Some had fading eyesight, others arthritic fingers. Two needed oxygen tanks to breathe. Still, they soldiered on every Monday for months to get ready for something none thought they’d ever experience and, in the process, proved it’s never too late to pursue a fuller life.
Recently at Charlotte’s Temple Israel, with beaming children, grandchildren and great-grandchildren looking on, each of the women became an adult bat mitzvah “daughter of the commandment.”
When they were girls in the first half of the 20th century, this rite of passage was reserved for 13-year-old boys, whose coming of age was celebrated with a bar-mitzvah ceremony.
Times have changed. Bat-mitzvah ceremonies are common today. And in the past few years, in places like suburban Cleveland, Boston and Charlotte, groups of elderly women at independent and assisted-living facilities also have claimed the ritual, and its sign of full responsibility as Jews.
“I wanted to experience something I missed,” said Ann Pruzan, the youngest member of the class at Charlotte’s Sunrise on Providence assisted-living community. She remembered feeling it was “unfair and bizarre” that girls were not treated the same as boys in the Brooklyn, N.Y., synagogue she attended as a child. Recently, at 79, she got to do what her brother, husband and son did decades ago.
Many of the women in senior bat-mitzvah groups across the country waited even longer, with some in their late 90s as they prepared for the ceremony. Charlotte had one of the oldest of them all in Bella. This retired lawyer and teacher from New York, 5 feet tall and cracking jokes, recently reached the century mark and has been the anchor — and inspiration — of the Monday-afternoon class.
“I’m happy — it’s another step in my life,” Bella said of finally being called, along with her classmates, to publicly read from the Torah (the first five books of the Bible). “I’m a little late, but I guess I got there.”
As Bella’s big birthday approached in March, Bea Gibbs of Jewish Family Services asked her how they could make it special.
I’ve done a lot in my 100 years, Bella told her. I want to do something different.
How about a bat mitzvah? Bea asked.
That sounded good to Bella, partly because she thought maybe she’d get to learn Hebrew the big thing still on her to-do list.
I’d give three of my college degrees to be really knowledgeable in Hebrew, said Bella, whose degrees include one from the University of Buffalo Law School in 1931, a time when few women ventured into lawyering.

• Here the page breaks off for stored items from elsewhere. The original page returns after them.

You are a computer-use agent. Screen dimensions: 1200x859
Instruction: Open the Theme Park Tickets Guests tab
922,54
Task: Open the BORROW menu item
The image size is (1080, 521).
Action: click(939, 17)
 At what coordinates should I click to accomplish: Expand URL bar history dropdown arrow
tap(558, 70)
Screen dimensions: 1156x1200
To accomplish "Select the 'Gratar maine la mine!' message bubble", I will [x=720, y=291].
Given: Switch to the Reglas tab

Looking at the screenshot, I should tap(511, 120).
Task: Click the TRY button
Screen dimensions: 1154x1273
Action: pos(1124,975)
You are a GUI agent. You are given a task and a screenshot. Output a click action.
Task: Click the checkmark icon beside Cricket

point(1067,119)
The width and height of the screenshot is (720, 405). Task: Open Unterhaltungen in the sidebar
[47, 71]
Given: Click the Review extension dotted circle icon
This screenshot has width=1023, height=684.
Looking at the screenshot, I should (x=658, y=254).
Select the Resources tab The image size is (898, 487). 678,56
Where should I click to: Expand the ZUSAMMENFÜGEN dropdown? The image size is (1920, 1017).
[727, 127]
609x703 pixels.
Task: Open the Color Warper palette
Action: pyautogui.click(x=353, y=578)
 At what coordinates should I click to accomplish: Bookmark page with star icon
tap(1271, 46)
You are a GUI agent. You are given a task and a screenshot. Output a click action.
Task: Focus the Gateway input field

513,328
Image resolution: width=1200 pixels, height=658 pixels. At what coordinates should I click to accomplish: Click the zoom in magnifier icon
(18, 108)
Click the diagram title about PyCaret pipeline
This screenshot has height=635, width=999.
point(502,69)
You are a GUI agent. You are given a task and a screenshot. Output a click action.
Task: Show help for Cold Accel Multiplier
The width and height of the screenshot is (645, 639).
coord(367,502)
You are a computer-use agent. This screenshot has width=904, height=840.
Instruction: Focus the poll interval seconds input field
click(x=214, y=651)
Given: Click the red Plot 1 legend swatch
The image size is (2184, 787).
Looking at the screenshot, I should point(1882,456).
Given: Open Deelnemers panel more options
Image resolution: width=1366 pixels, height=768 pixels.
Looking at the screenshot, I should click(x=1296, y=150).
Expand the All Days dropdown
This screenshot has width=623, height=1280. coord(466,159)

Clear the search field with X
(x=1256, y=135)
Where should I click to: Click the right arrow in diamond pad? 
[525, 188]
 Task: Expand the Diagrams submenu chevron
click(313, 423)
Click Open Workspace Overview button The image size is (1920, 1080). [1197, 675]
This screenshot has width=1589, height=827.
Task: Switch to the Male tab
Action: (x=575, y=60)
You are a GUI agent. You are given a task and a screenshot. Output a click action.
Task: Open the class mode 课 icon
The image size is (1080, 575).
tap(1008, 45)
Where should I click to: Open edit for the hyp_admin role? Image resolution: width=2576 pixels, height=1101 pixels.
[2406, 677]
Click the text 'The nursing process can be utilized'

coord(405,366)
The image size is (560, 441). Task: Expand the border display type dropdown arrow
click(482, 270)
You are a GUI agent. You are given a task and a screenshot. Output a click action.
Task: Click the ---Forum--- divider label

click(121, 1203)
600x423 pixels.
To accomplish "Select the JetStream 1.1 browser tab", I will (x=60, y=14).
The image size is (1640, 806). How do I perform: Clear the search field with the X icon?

Bea’s next challenge: Get other women interested.
The same Hebrew that attracted Bella scared Ray Fagin, 88, and some of the others. Too hard, they thought.
But Barbara Feld of Temple Beth El, who teaches the senior class, took it slow. Each week, she’d introduce a few more Hebrew words, gradually building the group’s confidence.
Ray, a model in the 1930s and ’40s, was drawn by the group’s growing camaraderie and her respect for the teaching. She plugged away, even came early to practice Hebrew.
Estelle Lieb, 80, agreed to join because her friendship with Bea a mentor and cheerleader for the seniors was greater than her stage fright.
Frances Gottheim, 86, the only member of the class who could read Hebrew, got encouragement from her family.
Then there was Edith Englander, 88, a stroke survivor whose macular degeneration had made her legally blind.
She had the desire: The retired nurse with a Boston accent had watched her three sons and husband read the Torah and say the prayers, and she wanted to do the same. If I can do it with all my ailments, she thought, others might think they could, too.
But she kept changing her mind. Everybody else in the class can see to read, she thought. All I can do is trust my memory, and try to remember my father saying the prayers.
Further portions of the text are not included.